Crosswhite v. People

137 P.2d 399, 110 Colo. 584, 1943 Colo. LEXIS 199
CourtSupreme Court of Colorado
DecidedMay 3, 1943
DocketNo. 14,990.
StatusPublished
Cited by1 cases

This text of 137 P.2d 399 (Crosswhite v. People) is published on Counsel Stack Legal Research, covering Supreme Court of Colorado primary law. Counsel Stack provides free access to over 12 million legal documents including statutes, case law, regulations, and constitutions.

Bluebook
Crosswhite v. People, 137 P.2d 399, 110 Colo. 584, 1943 Colo. LEXIS 199 (Colo. 1943).

Opinion

Mr. Justice Jackson

delivered the opinion of the court.

This proceeding was instituted by the filing of an information in the district court of Mesa County charging plaintiff in error, who was the defendant in the trial court, with the sale of 92 barred rock pullets of the value of more than twenty dollars, the pullets being a portion of 625 pullets which she had previously mortgaged, the sale being “contrary to the provisions of said mortgage and without the written consent of the mortgagee.” Defendant was found guilty and sentenced to a term of not less than two and a half nor more than eight years in the state penitentiary. For a review of this judgment she brings the case here by writ of error, asking that the writ be made a supersedeas and operate accordingly. In compliance with her formal request, we have elected finally to determine the cause on the supersedeas application.

Fourteen different errors were assigned by the defendant, two of which we now consider. The second assignment arises out of the pleadings. At the beginning of the trial counsel for defendant moved to quash the information on the ground that it was defective and insufficient in that it did not allege criminal intent. In the original information intent was alleged, but in the *586 amended information, on which the defendant was actually tried, the portion alleging intent was eliminated. The trial court held the information sufficient and overruled the motion.

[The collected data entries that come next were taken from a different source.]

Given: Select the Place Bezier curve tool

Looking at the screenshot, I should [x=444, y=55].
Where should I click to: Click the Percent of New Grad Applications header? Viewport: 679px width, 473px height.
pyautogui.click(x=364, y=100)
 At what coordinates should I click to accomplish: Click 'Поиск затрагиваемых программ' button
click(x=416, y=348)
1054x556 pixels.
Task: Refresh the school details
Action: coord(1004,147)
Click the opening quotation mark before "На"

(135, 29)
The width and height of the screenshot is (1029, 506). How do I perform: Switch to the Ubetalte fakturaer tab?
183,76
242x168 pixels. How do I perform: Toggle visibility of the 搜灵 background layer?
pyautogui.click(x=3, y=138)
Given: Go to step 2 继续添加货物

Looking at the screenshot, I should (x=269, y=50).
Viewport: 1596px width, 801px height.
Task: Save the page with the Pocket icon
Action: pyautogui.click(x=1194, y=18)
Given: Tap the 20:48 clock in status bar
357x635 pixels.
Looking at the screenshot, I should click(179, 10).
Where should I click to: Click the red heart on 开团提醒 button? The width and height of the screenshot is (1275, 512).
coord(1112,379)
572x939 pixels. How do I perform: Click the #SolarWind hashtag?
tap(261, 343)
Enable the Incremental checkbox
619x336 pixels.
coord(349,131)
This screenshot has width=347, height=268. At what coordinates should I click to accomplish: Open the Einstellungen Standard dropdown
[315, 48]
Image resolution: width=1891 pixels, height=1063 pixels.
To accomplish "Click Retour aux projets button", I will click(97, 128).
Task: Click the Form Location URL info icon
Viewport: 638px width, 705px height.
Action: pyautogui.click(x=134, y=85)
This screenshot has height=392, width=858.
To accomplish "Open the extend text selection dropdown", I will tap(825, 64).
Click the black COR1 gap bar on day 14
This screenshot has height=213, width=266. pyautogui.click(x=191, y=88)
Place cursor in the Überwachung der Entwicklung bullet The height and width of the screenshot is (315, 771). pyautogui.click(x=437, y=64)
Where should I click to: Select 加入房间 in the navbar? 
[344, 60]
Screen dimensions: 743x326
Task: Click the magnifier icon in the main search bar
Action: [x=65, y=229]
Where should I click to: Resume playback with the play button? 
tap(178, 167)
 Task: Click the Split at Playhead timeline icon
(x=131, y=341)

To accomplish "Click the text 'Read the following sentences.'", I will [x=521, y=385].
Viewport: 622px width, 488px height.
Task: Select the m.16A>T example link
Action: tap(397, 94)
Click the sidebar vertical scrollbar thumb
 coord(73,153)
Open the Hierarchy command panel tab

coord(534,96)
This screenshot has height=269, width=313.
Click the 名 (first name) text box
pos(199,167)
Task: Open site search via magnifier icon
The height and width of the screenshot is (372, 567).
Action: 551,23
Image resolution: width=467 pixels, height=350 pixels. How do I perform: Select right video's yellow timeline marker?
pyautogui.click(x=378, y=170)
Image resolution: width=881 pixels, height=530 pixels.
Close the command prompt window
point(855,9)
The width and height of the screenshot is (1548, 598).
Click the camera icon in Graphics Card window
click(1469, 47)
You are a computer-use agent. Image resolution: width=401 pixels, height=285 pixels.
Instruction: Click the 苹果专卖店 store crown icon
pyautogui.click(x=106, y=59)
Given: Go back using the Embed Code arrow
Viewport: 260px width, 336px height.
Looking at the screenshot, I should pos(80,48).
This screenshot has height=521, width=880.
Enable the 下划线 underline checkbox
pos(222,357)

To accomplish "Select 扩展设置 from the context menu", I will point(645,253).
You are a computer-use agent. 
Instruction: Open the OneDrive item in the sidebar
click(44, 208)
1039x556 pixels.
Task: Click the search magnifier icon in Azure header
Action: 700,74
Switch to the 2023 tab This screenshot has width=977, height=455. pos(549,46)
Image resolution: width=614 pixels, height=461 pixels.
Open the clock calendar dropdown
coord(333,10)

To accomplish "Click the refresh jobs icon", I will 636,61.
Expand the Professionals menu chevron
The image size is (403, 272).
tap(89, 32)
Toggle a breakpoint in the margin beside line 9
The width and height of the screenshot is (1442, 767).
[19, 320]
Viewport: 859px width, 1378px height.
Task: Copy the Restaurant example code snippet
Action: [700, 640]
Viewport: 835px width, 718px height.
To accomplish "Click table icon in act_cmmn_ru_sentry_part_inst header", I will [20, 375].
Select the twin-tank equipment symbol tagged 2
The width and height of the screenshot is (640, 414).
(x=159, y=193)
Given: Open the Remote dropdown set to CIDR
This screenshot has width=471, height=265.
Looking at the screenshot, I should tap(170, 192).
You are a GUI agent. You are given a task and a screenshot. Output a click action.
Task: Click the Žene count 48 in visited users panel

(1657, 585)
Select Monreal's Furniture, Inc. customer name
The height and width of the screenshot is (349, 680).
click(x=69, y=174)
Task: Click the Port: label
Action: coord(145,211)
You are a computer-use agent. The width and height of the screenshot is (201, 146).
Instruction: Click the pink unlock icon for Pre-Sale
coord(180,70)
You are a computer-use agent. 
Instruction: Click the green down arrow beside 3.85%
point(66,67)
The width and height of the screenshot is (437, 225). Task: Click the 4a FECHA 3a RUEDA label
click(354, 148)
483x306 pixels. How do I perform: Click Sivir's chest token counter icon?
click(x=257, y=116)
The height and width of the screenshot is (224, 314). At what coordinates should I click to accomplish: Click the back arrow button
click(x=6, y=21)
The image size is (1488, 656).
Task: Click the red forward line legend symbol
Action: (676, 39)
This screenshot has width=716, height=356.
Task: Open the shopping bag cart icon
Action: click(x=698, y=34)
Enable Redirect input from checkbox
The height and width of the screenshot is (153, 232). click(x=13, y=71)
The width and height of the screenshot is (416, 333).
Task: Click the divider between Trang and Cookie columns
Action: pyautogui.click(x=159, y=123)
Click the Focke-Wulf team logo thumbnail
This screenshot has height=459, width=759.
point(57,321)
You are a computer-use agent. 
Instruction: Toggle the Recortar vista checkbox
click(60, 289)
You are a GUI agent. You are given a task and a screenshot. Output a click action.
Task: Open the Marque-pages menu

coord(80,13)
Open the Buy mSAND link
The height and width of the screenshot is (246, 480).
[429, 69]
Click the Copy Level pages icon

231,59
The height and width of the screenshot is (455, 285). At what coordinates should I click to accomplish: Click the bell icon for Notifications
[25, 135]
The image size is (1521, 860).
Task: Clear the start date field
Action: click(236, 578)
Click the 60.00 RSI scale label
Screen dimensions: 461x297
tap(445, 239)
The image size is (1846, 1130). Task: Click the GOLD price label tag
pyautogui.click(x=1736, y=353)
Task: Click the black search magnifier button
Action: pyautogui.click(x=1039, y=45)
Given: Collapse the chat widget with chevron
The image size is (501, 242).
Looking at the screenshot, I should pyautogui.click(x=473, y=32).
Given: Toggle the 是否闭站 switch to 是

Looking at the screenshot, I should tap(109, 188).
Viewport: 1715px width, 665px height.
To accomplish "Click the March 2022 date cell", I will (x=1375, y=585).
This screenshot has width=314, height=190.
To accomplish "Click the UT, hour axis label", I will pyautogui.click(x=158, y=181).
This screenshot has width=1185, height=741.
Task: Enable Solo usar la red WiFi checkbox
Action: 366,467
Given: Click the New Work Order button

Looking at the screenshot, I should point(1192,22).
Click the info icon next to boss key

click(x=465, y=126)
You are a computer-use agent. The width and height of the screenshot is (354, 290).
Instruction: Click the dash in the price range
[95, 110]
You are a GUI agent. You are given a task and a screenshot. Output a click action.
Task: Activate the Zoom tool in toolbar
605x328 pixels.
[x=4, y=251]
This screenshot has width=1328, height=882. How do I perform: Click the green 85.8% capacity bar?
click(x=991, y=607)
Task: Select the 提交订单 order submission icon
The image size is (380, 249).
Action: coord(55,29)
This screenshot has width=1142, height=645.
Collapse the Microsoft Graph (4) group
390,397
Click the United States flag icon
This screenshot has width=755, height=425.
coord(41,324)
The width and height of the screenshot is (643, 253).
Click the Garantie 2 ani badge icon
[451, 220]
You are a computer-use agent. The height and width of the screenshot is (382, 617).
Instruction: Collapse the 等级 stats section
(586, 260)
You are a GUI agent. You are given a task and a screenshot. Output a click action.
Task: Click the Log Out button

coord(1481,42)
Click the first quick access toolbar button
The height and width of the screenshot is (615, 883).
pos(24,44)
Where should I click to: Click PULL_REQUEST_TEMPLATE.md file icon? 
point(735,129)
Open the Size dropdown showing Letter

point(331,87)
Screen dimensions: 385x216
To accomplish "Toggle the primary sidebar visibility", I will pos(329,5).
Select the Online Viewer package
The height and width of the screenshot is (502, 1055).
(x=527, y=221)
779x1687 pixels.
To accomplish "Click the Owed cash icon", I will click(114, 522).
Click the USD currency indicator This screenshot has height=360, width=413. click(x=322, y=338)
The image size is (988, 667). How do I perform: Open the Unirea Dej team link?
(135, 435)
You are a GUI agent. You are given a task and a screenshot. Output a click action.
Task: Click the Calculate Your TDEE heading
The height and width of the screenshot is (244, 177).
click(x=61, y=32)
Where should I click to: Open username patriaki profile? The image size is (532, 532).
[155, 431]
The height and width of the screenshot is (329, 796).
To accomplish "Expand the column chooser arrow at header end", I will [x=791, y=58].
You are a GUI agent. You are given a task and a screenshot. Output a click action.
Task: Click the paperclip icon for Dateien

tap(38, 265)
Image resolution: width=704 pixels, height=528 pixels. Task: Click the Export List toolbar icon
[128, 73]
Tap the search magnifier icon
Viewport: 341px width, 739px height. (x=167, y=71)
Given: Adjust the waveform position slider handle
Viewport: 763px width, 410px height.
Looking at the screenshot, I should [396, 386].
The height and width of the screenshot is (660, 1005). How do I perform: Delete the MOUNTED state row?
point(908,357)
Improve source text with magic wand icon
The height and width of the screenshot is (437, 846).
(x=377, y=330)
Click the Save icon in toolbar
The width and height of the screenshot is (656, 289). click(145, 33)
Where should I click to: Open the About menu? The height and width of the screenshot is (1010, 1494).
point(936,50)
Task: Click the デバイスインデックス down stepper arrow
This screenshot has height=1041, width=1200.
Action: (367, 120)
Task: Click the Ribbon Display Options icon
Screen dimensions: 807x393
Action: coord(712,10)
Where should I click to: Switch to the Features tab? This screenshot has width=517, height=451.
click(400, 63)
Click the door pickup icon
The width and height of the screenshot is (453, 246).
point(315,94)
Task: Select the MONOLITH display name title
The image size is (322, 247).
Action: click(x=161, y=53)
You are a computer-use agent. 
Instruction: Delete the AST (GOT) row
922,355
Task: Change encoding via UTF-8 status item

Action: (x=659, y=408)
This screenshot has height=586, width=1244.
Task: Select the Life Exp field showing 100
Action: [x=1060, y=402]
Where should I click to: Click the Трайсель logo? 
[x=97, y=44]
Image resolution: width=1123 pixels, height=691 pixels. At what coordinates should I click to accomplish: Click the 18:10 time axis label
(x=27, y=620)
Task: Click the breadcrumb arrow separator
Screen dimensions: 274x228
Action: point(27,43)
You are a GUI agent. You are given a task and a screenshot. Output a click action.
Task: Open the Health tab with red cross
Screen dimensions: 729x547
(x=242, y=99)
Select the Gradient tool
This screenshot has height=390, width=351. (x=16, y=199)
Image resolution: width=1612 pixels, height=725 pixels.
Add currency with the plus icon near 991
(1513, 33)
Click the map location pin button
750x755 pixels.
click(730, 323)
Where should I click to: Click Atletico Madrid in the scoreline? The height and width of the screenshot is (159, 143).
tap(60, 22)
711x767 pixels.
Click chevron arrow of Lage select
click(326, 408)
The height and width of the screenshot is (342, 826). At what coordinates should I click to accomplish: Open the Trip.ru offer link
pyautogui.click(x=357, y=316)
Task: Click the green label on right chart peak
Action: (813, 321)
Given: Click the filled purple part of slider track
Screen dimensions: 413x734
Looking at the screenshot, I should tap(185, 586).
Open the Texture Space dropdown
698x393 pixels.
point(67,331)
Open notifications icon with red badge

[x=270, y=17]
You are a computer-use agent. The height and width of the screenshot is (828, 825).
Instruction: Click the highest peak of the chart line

The trial court ruled that the information was based upon section 19, chapter 32, ’35 C.S.A. of the chattel mortgage act, and not upon section 85, chapter 48, ’35 C.S.A., relating to larceny. It is agreed that under the former section the mere commission of the forbidden acts constitute larceny. It therefore was not necessary, under this statute, to allege or prove intent. However instruction No. 6 given by the court contained the statement, “that intent is an element in this case.”

The people contend that the amended information is drawn in the words and language of section 19 of the chattel mortgage act supra. The charge contains the statement that the defendant “did then and there wilfully, unlawfully, knowingly, and feloniously, during the existence of the lien and title created by the mortgage, transfer, sell, and dispose of a part of said mortgaged property.” Said section 19 provides inter alia that if a mortgagor of chattels shall, during the existence of the lien, “transfer, conceal, take, drive, carry away, or otherwise dispose of any of the mortgaged property, * * * he shall be deemed guilty of larceny.” The people argue, “the rule is that, if the statute creating the offense is silent concerning the intent, there need be no intent alleged.”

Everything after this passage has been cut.